Furthermore, the transient photocurrents of CS1, CS18, and CS25 showed that the samples (CS18&25) with phase junctions exhibit much higher photocurrents than that of pure hexagonal sample (CS1) (Figure 4c), confirming the importance of cubic CdS shell in the process of charge carriers transfer. Consistent with H2 evolution tests, the highest photocurrent was obtained on CS18, owing to its optimum cubic CdS shell thickness for electron and hole tunneling and superior separation and transfer of charge carriers due to the passivated surface states.[17,19] The similar transient photocurrent responses from samples made with the different Cd/S ratios further confirmed the important role of CdS NRPJs in improving photocatalytic activity (Figure S18, Supporting Information). Furthermore, the electrochemical impedance spectra (EIS) analysis (Figure 4d) indicated that CS18 exhibited the smallest semicircle in the middle-frequency region, indicating its fastest interfacial charge transfer due to the well-modulated CdS NRPJs.

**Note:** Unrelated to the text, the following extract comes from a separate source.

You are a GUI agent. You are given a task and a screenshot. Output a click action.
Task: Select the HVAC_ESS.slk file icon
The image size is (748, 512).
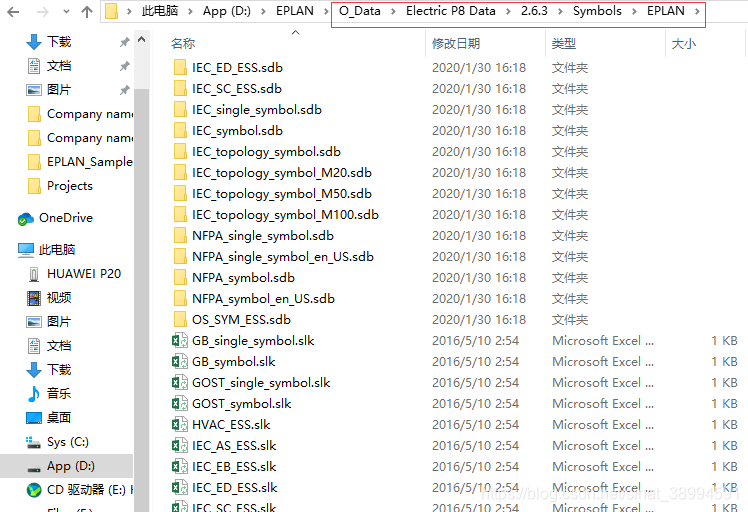[179, 425]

In summary, core–shell concentric CdS NRPJs composed of hexagonal core and cubic shell have been successfully synthesized via directly reacting Cd(NO3)2 and thiourea precursor solution at proper temperature with variable Cd/S molar ratio and reaction time. The concentric hexagonal-cubic CdS NRPJs with the ultrathin cubic shell (2.4 nm) exhibit extremely high photocatalytic H2 yield of 742.5 μmol h−1 (494 times higher than pure hexagonal CdS nanorods). Especially, such concentric CdS NRPJs also possess excellent photocatalytic stability over 400 h, much longer than previously reported metal sulfide-based photocatalysts. Moreover, even under aerobic conditions, our concentric CdS NRPJs can persistently operate for 100 h with the photocatalytic H2 yield superior to that of pure hexagonal CdS nanorods in vacuum by 108 times. The superior photocatalytic performance of such concentric hexagonal-cubic CdS NRPJs is attributed to the following two reasons: (i) the unique core–shell concentric nanorod geometric structure can facilitate charge transfer (tunneling) through the passivation of surface states and the enhanced tunneling of charge carriers; (ii) the presence of ultrathin cubic shell not only passivates the surface state of hexagonal core but also reduces the recombination of charge carriers via enhanced tunneling. These findings illustrate that the photocatalytic activity and stability of CdS, and possibly other metal sulfide photocatalysts in general, can be greatly improved by elaborate phase junction engineering at nanoscale.